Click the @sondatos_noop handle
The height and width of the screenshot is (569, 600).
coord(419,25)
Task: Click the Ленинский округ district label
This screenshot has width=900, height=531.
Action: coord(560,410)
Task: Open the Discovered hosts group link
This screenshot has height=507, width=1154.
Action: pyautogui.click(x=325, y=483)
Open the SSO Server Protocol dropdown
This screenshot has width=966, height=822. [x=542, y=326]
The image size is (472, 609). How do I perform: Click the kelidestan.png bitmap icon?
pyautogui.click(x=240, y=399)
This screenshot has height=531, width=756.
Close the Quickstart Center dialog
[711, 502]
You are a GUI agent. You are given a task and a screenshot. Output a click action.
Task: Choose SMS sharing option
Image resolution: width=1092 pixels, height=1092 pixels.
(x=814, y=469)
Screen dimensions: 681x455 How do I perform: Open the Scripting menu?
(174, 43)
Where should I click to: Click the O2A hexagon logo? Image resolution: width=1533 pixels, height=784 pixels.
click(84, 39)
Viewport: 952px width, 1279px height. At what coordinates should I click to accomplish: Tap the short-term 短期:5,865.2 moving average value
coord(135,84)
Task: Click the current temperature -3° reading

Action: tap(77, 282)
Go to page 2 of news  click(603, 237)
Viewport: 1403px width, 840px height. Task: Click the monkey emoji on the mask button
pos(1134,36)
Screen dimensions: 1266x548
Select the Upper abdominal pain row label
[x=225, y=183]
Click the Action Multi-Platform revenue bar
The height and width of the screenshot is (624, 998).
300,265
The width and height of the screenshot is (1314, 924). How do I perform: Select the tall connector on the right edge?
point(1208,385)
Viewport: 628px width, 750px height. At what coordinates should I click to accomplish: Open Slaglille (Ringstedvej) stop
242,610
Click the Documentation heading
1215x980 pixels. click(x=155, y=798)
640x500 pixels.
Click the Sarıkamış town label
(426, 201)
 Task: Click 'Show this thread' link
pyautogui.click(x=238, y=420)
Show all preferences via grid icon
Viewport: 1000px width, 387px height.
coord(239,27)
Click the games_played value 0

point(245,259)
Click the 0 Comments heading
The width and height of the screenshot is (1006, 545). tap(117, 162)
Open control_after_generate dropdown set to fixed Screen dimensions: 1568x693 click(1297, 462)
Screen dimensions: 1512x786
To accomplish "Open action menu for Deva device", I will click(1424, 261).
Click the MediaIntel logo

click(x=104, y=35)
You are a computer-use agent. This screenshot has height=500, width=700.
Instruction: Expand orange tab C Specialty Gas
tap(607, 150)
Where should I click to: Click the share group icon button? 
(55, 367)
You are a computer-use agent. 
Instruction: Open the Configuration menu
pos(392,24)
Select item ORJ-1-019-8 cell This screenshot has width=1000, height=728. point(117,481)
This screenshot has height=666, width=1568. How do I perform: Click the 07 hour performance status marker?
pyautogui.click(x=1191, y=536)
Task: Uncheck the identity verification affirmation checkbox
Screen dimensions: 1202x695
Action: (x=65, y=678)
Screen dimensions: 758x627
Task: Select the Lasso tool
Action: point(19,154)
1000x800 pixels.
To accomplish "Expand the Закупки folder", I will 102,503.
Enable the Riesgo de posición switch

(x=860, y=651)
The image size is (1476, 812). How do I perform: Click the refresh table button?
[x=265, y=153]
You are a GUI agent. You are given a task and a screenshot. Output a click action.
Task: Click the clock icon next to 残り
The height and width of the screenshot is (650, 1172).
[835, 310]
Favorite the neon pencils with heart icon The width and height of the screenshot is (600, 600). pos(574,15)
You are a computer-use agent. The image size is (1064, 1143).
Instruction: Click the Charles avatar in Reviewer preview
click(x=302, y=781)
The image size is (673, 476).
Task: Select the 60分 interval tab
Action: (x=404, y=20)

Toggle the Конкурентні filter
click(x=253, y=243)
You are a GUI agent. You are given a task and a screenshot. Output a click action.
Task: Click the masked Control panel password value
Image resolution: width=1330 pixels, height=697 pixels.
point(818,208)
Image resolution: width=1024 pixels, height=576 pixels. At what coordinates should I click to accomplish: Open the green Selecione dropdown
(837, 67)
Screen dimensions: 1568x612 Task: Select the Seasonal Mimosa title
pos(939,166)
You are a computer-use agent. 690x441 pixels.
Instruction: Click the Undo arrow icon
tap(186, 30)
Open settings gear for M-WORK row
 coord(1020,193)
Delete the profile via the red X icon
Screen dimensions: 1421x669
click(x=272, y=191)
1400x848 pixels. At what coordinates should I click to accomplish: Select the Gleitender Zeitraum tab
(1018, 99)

—————

> [ASSIGNMENT]: The lines from the one with "Open settings gear for M-WORK row" through the end of the data above are to be set down exactly, with both boundary lines included and no other lines.

> [EXERCISE SOLUTION]:
Open settings gear for M-WORK row
 coord(1020,193)
Delete the profile via the red X icon
Screen dimensions: 1421x669
click(x=272, y=191)
1400x848 pixels. At what coordinates should I click to accomplish: Select the Gleitender Zeitraum tab
(1018, 99)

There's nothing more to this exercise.